I recently learned that I’ve spent a large portion of my life being afraid. Afraid of what specifically? Almost everything. It may sound crazy, especially to people who know me well/best…as they often think I’m fearless and strong. While I now recognize both those components are characteristics of my fierce inner/adaptive child self…I can admit finally that as an adult, fear was puppeteering much of my life. It was dictating so much of my story, that the air was becoming dangerously thin. It’s been exhausting, in a way that I had normalized. It’s been disconnecting in a way I’m no longer willing to accept for myself; keeping me separate. I’m no longer afraid to admit I believe in monsters…nor that the scariest ones have been my own.

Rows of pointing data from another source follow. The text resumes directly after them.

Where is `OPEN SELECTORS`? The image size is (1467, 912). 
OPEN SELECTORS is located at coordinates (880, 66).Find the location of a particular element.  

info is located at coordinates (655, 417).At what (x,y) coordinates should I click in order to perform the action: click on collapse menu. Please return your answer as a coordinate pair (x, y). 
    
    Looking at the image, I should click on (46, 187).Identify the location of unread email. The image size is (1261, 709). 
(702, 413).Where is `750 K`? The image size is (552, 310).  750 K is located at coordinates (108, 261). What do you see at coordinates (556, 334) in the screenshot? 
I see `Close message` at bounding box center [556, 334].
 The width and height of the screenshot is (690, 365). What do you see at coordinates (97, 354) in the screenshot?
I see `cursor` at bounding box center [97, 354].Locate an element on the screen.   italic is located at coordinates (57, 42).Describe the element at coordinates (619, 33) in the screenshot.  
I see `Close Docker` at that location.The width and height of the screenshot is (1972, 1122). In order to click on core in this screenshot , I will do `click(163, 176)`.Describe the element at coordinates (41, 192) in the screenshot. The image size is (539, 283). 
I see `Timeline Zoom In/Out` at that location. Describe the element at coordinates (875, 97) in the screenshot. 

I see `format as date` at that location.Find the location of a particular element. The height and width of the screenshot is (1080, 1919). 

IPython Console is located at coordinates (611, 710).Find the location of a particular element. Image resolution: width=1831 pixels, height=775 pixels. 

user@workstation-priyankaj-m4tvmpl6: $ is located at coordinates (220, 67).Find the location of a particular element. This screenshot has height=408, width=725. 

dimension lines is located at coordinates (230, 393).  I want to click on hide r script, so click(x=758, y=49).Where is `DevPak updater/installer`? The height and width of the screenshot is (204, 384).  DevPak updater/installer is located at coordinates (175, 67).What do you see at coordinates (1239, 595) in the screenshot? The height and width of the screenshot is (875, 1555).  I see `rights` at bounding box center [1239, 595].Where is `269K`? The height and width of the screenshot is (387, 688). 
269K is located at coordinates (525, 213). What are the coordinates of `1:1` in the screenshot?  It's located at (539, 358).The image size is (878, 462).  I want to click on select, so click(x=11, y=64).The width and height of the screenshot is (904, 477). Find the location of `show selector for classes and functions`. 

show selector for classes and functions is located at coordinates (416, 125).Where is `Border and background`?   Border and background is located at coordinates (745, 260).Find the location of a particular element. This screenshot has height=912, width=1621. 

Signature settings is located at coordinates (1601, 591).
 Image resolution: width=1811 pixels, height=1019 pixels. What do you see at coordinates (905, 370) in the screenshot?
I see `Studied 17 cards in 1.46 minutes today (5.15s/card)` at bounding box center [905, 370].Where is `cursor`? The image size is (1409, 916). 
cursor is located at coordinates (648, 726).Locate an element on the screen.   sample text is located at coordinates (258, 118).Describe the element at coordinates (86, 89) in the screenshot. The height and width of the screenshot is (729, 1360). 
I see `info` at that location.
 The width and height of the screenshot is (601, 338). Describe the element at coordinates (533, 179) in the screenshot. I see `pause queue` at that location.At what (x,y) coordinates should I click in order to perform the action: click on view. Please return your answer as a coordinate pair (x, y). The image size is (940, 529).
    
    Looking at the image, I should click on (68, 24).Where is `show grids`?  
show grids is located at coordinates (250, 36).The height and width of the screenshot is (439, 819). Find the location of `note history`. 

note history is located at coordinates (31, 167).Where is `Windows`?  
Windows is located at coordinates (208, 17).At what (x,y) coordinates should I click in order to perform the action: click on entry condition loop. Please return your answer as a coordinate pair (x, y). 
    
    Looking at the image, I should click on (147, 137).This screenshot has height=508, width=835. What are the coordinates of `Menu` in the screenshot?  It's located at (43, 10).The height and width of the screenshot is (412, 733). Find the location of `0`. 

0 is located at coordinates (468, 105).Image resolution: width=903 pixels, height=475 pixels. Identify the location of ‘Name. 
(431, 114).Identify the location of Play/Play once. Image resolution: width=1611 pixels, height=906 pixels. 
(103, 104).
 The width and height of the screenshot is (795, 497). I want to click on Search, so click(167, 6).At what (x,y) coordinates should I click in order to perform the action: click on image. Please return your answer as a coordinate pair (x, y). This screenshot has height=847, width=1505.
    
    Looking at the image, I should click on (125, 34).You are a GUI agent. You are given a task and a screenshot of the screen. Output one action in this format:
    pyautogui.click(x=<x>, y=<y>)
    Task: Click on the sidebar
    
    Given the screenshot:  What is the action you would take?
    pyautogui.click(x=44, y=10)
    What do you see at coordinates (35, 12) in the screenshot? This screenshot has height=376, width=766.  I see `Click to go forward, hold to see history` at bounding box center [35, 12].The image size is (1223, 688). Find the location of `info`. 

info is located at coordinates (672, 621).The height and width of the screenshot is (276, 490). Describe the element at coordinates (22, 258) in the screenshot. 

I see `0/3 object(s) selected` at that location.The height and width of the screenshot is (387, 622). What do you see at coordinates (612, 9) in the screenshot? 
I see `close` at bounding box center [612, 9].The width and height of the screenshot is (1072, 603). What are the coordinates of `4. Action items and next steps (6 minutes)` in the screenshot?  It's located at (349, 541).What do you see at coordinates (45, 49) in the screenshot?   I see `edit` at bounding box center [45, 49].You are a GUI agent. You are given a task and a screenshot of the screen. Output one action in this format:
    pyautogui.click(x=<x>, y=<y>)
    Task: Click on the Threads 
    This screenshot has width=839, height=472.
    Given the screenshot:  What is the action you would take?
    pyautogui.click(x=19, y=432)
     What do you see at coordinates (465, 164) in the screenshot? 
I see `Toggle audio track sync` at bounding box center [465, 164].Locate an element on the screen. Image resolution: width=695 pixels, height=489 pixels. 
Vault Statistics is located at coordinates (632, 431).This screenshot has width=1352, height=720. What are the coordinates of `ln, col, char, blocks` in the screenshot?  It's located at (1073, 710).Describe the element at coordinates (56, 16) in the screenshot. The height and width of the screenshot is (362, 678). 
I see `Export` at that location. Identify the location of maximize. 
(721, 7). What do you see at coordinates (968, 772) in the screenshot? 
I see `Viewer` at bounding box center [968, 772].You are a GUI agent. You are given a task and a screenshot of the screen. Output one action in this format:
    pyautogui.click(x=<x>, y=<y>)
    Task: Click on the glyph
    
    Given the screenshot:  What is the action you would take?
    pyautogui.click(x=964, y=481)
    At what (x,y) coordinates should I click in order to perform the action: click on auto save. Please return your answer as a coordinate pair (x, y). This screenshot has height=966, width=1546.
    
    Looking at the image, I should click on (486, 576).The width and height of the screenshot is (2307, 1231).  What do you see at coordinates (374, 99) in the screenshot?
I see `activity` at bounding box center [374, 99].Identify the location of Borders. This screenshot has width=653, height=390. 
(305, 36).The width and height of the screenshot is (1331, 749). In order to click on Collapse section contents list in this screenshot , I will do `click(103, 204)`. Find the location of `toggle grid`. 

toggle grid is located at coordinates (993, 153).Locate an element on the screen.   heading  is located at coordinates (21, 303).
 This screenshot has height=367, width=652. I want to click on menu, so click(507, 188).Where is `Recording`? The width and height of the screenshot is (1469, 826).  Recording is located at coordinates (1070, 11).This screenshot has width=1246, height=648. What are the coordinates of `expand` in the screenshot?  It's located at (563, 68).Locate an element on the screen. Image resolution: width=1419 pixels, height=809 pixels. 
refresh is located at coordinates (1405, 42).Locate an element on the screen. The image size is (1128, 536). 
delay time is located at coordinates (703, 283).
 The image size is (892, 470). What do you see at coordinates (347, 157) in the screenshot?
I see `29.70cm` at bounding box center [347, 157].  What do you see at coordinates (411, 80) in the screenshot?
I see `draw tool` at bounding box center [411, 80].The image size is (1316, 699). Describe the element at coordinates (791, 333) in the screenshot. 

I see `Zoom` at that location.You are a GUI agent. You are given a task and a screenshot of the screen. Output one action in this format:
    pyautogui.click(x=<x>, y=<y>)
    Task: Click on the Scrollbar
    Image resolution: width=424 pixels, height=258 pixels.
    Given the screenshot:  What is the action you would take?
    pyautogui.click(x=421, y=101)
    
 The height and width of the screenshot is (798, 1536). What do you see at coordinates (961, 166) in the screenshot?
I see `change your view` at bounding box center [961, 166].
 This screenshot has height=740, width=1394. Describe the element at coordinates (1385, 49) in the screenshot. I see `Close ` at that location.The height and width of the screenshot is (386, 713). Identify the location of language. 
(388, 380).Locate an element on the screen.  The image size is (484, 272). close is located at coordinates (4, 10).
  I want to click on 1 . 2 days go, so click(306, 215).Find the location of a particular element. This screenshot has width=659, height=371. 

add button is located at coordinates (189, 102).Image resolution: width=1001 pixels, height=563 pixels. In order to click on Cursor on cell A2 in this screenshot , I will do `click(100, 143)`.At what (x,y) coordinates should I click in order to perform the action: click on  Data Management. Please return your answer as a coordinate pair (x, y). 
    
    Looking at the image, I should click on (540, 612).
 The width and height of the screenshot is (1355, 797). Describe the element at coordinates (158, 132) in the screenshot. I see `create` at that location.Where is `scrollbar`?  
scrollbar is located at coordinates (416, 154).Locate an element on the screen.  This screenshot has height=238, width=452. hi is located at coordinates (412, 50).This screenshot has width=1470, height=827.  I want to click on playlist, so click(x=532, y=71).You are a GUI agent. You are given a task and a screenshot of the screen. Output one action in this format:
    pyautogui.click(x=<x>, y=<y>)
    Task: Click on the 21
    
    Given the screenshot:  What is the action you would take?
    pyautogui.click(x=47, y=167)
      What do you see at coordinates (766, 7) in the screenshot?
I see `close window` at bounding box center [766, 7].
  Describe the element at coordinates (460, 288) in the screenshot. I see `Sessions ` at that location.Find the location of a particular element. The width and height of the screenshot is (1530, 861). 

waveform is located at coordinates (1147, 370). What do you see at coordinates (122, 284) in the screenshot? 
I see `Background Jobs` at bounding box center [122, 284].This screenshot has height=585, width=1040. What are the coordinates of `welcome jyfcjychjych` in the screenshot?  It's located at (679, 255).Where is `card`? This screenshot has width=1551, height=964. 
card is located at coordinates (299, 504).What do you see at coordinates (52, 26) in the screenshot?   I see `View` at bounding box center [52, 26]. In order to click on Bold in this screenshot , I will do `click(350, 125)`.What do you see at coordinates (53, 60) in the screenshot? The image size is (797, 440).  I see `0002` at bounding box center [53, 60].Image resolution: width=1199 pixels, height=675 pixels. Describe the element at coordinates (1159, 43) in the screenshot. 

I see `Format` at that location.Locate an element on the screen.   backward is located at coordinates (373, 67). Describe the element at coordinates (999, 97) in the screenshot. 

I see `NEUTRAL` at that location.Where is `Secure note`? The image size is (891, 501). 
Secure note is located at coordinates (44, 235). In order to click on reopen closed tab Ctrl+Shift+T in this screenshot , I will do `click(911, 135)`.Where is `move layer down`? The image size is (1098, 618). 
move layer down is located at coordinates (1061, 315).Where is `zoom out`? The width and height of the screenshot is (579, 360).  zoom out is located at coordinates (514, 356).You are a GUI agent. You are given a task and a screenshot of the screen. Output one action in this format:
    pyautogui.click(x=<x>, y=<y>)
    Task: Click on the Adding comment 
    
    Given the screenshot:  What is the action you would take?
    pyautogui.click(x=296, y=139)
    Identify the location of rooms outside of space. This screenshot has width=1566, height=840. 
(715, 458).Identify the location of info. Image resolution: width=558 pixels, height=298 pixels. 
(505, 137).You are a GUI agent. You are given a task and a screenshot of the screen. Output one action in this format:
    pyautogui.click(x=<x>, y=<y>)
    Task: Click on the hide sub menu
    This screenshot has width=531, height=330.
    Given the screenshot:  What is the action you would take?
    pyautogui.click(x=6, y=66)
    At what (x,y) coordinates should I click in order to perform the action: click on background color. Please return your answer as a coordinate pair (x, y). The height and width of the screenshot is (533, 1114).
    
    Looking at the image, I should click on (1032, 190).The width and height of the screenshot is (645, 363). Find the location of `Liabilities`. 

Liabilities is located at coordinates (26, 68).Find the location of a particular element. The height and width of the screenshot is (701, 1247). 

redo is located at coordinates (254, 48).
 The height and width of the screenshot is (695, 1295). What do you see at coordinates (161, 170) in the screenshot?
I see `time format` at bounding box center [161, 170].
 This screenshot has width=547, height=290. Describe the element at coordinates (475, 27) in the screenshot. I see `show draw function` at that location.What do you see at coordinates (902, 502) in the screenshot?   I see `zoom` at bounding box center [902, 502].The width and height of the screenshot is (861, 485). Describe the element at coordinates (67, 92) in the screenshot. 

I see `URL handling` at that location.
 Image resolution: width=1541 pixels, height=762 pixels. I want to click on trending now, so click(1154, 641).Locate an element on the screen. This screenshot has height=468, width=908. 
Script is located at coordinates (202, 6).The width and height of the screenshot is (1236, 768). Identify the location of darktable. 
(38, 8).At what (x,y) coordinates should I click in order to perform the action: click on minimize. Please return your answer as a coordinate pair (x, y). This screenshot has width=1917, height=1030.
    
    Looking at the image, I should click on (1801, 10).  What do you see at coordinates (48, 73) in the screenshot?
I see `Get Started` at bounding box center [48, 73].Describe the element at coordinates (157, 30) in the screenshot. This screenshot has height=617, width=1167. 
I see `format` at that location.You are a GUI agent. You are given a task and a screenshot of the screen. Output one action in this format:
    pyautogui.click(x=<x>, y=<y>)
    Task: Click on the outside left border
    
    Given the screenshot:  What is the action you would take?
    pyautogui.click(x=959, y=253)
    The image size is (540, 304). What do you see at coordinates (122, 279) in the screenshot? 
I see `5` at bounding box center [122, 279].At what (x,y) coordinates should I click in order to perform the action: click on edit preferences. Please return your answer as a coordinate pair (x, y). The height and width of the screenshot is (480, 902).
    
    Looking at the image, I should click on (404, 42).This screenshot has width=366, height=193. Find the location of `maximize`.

It’s a humbling thing to face yourself…has for me, felt even terrifying. Only what I learned was the act of doing so, was the first step to becoming free. I’m not afraid anymore. Instead, I introduced myself again to the monsters I’d stuffed in the closet of my memories. I’ve asked them to leave, and realized that although I let them take up residence inside of me…some weren’t ever even mine-they just knew how big of a closet I had & that I always made space for them.
My soul felt a peace as I evicted, one by one, the fears and monsters I’d padlocked inside myself as a child. I inhaled more deeply than I ever physically could before. I exhale, and a smile of gratitude and freedom literally falls out of me. For the first time, I am free from the fear that I exchanged for life. I am deeply grateful today, and give myself grace for the lifetime I’ve spent accepting the monsters of my fear over faith, love, grace…and living.